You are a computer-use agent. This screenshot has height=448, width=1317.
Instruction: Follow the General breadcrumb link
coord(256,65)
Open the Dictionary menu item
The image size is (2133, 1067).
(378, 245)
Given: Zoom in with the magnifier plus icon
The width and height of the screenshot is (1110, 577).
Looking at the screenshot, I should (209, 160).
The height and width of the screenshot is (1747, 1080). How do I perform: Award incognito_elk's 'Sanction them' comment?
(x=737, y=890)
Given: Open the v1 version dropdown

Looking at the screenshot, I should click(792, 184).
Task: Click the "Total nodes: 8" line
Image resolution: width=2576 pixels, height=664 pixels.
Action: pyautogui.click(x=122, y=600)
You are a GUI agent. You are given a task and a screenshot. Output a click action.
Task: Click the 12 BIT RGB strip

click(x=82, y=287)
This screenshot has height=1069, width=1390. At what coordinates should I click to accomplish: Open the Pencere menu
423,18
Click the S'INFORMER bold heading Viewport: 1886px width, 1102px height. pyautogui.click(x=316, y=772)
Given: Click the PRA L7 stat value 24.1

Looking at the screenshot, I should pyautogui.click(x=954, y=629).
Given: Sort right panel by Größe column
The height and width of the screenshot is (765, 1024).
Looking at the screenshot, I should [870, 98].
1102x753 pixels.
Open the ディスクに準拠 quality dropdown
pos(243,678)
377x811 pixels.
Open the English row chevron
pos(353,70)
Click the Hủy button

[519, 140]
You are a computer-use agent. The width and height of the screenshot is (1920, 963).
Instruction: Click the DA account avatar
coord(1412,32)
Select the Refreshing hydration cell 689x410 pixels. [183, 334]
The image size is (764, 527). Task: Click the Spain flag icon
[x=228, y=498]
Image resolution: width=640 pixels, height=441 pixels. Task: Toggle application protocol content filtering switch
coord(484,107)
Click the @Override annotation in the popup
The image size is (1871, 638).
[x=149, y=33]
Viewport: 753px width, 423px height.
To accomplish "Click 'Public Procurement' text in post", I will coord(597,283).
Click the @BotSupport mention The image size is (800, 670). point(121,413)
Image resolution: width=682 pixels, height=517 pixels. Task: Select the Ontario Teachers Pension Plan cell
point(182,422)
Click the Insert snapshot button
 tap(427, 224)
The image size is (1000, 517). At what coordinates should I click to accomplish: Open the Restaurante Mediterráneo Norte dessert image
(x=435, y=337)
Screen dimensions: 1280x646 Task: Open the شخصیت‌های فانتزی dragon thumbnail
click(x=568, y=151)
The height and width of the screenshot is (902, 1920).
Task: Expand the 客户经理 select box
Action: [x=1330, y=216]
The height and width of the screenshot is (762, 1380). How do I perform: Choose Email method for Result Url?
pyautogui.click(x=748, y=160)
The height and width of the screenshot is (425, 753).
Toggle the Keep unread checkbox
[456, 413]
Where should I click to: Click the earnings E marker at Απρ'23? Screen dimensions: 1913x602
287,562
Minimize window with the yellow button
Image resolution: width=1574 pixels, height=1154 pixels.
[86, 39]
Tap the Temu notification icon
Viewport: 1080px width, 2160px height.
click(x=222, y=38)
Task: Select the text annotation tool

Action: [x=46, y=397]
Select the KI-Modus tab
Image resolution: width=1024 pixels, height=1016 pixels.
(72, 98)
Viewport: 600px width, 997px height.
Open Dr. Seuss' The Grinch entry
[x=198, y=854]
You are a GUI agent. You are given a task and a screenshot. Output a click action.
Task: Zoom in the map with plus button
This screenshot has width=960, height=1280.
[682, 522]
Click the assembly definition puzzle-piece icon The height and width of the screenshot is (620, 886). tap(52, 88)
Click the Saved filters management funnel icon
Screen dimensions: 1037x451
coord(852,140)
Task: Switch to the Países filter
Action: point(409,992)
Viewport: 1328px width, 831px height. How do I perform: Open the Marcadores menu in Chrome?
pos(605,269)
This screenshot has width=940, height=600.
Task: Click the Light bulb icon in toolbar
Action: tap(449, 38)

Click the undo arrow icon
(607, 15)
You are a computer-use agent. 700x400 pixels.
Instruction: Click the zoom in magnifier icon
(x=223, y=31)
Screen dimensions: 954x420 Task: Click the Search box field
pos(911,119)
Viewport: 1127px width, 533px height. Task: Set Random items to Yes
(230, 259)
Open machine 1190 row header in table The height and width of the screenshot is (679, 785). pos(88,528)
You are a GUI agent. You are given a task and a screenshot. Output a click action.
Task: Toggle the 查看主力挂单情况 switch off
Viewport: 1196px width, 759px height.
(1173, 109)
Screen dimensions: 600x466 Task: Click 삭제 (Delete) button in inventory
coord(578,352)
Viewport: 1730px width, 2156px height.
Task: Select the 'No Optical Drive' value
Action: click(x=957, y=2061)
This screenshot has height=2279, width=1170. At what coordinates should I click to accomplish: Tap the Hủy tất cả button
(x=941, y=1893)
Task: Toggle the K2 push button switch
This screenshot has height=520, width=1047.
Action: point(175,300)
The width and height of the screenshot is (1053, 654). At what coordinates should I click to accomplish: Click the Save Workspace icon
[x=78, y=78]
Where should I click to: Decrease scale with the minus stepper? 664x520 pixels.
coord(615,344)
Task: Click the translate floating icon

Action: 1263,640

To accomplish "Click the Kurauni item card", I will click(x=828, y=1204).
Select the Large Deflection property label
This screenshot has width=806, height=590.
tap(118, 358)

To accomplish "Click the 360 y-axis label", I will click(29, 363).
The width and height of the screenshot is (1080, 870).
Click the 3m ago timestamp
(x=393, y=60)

------------------------

Reproduce exactly, and only, the part of the listing above that begins at the line with "377x811 pixels." and goes on through the line with "Click the @BotSupport".

377x811 pixels.
Open the English row chevron
pos(353,70)
Click the Hủy button

[519, 140]
You are a computer-use agent. The width and height of the screenshot is (1920, 963).
Instruction: Click the DA account avatar
coord(1412,32)
Select the Refreshing hydration cell 689x410 pixels. [183, 334]
The image size is (764, 527). Task: Click the Spain flag icon
[x=228, y=498]
Image resolution: width=640 pixels, height=441 pixels. Task: Toggle application protocol content filtering switch
coord(484,107)
Click the @Override annotation in the popup
The image size is (1871, 638).
[x=149, y=33]
Viewport: 753px width, 423px height.
To accomplish "Click 'Public Procurement' text in post", I will coord(597,283).
Click the @BotSupport mention The image size is (800, 670). point(121,413)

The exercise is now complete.